Chroniques

par gérard corneloup

Werther
opéra de Jules Massenet

Opéra national de Lyon
- 26 janvier 2011
Werther
© michel cavalca

Que les mélomanes qui ont définitivement rangé le Jules stéphanois et tout son attirail lyrico-théâtral dans le lointain rayon de l’opéra-romance de grand-papa – et de grand-maman –, son conformisme, à la fois dramatique et musical, bercé (pour ne pas dire noyé) par les flots de mélodies doucereuses ; bref que ces mélomanes-là prennent TGV ou voiture en direction de Lyon où se passe quelque chose en la matière. Quelque chose d’inattendu, d’inouï même, pour eux : L’Opéra national de la cité rhodanienne offre une version à la fois novatrice et vivifiée, donc vivifiante, du Werther de Massenet, frappée du sceau de la jeunesse. Une jeunesse omniprésente, jaillissante, innocente, spectatrice et détentrice d’une vérité innée que les conventions asservissantes créées par le monde des adultes s’emploient à corrompre, à étouffer, à dissoudre. Tous en sont touchés et certains même en meurent, tel ce grand enfant dépeint par Goethe, Werther dont la passion pour l’inaccessible Charlotte n’aura d’autre issue pour lui que de quitter un monde d’adultes qui lui est totalement étranger.

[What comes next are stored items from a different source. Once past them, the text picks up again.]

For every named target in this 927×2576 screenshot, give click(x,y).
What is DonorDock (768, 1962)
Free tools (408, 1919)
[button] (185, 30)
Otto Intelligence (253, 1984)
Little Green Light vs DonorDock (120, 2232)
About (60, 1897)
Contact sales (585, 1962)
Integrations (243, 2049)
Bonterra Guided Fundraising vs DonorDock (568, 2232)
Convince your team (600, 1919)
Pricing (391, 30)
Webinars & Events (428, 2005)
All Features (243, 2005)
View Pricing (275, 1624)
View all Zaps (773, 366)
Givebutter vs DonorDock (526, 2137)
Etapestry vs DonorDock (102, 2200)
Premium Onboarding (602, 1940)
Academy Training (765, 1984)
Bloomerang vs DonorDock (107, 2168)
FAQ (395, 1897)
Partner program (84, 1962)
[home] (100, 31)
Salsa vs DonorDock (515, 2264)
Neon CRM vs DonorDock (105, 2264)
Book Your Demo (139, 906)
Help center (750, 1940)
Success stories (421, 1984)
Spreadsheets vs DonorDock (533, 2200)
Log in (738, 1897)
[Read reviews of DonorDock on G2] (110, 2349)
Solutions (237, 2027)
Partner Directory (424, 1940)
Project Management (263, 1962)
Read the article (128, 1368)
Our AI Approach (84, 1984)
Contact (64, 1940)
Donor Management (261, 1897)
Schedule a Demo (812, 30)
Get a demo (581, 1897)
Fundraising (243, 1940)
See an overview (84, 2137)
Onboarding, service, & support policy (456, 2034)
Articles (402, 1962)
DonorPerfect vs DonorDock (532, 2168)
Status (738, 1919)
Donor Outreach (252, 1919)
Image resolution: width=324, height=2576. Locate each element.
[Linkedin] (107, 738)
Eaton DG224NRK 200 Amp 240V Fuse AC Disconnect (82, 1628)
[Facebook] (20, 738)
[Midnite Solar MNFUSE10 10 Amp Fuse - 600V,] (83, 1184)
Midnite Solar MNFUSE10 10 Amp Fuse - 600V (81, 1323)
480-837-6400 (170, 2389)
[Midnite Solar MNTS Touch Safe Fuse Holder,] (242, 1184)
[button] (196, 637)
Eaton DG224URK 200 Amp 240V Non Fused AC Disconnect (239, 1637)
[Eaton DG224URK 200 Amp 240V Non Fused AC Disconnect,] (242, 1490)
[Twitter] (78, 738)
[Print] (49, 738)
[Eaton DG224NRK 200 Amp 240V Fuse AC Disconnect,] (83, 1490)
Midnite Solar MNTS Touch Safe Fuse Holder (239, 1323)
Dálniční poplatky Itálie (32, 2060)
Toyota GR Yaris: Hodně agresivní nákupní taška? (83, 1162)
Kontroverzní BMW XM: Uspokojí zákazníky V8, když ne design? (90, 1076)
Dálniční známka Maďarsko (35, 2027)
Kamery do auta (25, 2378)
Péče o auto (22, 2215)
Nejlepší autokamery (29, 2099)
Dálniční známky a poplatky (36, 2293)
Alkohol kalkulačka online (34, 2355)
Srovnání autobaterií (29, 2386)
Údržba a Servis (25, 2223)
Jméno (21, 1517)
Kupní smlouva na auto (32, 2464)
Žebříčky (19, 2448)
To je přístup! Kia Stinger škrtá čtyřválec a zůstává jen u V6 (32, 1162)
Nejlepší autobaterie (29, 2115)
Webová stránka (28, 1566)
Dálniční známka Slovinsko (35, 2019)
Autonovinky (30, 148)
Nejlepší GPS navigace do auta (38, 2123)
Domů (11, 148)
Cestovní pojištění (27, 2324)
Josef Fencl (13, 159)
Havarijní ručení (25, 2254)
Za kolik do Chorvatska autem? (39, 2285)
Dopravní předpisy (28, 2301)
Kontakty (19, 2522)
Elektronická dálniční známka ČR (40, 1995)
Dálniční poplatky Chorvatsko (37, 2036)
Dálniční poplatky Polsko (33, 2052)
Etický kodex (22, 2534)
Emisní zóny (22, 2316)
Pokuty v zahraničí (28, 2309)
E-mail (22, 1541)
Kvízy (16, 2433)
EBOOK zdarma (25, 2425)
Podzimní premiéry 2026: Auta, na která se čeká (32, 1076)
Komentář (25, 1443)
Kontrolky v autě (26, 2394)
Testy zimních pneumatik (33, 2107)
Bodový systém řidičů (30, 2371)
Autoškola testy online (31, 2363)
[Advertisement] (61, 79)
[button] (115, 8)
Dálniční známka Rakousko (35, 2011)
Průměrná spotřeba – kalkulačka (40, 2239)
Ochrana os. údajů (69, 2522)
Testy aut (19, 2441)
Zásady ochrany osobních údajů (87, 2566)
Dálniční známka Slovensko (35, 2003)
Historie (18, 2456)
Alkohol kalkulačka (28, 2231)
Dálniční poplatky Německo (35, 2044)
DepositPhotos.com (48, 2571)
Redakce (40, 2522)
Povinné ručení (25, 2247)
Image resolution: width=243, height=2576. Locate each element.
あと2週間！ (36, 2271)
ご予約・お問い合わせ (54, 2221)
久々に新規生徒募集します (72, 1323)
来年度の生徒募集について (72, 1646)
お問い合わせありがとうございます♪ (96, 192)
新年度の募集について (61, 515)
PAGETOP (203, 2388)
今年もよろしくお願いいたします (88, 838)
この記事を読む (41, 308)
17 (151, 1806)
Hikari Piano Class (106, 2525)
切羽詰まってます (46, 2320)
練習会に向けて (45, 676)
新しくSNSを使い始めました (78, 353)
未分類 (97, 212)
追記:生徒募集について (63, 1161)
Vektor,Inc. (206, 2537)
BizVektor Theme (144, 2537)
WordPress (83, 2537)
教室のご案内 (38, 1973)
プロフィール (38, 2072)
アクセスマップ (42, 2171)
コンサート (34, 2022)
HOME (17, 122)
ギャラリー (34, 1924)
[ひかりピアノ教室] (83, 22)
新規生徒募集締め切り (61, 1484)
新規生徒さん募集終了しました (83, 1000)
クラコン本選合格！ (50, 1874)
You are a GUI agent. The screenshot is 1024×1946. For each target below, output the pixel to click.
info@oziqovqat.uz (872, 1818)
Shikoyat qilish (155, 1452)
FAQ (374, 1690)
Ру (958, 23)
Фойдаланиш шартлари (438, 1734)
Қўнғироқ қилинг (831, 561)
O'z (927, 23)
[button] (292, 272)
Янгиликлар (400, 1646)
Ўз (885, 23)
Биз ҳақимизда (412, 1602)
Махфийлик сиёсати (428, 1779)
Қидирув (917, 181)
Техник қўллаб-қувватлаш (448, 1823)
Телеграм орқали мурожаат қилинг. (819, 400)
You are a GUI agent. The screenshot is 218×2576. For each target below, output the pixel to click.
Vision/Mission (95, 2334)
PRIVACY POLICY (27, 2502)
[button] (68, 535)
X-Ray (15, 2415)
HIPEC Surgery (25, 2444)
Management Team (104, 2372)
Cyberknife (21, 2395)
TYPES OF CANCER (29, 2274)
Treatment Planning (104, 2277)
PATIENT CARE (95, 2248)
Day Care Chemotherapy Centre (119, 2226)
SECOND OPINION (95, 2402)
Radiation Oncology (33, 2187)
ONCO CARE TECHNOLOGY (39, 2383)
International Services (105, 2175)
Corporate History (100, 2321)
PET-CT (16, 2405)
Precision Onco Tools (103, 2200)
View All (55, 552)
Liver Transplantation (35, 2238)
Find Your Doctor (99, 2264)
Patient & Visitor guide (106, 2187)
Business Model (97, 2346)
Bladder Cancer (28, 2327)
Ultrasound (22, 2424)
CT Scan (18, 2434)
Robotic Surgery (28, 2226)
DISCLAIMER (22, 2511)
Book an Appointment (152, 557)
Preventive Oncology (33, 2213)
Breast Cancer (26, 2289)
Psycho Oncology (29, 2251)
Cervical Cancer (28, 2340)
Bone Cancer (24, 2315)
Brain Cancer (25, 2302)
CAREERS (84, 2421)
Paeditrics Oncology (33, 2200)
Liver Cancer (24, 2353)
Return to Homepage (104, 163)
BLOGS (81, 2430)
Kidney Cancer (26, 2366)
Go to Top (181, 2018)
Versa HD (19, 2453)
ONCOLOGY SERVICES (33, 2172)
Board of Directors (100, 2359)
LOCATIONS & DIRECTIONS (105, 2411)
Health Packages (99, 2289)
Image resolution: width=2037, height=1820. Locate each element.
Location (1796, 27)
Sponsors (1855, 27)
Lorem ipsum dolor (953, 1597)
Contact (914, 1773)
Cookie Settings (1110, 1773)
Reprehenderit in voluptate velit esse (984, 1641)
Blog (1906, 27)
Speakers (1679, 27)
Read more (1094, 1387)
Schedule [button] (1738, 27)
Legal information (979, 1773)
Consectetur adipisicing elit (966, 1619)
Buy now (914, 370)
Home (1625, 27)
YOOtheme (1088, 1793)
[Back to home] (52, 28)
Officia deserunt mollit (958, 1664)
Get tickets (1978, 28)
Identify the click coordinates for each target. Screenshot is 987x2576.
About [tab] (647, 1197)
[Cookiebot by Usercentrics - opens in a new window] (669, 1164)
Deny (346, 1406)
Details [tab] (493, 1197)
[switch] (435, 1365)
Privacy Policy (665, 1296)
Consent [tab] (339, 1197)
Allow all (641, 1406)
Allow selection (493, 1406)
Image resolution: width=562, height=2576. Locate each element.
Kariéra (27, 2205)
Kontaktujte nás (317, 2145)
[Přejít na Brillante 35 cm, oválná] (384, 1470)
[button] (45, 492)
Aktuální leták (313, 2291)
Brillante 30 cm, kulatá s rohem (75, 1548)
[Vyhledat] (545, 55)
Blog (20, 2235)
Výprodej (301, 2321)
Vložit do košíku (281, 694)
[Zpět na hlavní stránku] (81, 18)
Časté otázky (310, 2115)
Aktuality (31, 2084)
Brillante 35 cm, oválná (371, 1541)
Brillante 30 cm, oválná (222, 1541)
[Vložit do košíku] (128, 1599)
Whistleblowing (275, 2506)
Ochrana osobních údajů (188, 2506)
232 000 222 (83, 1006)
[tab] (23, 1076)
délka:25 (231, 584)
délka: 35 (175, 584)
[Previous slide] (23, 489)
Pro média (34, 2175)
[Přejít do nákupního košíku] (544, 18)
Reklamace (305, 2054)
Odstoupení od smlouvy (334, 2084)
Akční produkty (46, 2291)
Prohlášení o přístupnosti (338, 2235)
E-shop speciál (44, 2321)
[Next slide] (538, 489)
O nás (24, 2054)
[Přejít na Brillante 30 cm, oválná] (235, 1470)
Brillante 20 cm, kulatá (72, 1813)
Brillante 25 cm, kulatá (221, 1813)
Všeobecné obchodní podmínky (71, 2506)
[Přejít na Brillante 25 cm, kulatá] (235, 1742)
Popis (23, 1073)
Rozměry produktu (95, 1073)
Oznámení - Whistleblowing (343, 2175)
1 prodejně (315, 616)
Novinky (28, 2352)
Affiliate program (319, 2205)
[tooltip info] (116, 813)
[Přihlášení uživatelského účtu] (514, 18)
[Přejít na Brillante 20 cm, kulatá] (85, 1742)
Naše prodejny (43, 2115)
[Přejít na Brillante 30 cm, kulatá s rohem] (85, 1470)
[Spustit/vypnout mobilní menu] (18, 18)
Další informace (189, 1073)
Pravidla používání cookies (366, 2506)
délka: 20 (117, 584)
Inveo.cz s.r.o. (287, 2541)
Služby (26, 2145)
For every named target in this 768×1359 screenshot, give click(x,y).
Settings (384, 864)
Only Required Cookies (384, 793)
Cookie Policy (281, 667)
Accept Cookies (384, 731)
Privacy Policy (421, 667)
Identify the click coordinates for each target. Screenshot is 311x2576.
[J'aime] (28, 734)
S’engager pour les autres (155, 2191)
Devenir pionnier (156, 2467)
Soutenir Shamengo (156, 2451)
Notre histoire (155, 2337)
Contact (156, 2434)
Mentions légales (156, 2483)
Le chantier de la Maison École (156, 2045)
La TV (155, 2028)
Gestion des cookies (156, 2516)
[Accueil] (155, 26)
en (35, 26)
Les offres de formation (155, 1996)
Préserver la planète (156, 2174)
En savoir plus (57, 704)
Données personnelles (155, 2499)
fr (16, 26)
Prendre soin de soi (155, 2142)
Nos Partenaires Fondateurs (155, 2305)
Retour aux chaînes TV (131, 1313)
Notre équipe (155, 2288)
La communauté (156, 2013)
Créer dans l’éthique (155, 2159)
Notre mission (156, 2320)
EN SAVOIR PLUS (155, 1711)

Assez singulièrement, mais sans doute significativement, le maître d’œuvre de cette lecture aussi limpide et incisive que touchante et convaincante n’est pas un homme du sérail théâtral, ses théories et ses certitudes, mais un chanteur ayant lui-même interprété le héros goethéen, un artiste que les hasards de la vie ont éloigné de la scène côté vocal et qui décida d’y revenir côté scénographique. Comme Rolando Villazon a raison d’entreprendre et de mener à bien cette démarche ! Le résultat est une réussite qui peut choquer un brin les vétérans ayant vu défiler des générations de Werther Troisième République, avec costumes sombre et robes à panier, une réussite qui se fait passerelle idéale pour un jeune public plus proche de la techno et du rap que du théâtre lyrique, public que Serge Dorny s’emploie à faire venir… et revenir – là, c’est gagné !

Jeunesse, donc.
Celle qui marque la direction d’acteur d’une indélébile spontanéité. Celle qui se dégage des décors mobiles, façon Calder, conçus par François Seguin, où triomphe le blanc, bien sûr. Celle des costumes où les coloris étincelants qui parent les enfants, grands et petits, rejettent dans un flou lointain les mornes teintes engonçant les aînés. Celle qu’insuffle à bien des scènes la présence de clowns alternativement partenaires et témoins des évènements – et aux interventions jamais superfétatoires, gratuites et envahissantes, comme dans certaines Mamelles de Tirésias récemment données sur la même scène [lire notre chronique du 30 novembre 2010]. Celle, enfin, d’enfants également témoins mais muets, semblant là pour prendre une triste leçon de choses quant à leur vie future.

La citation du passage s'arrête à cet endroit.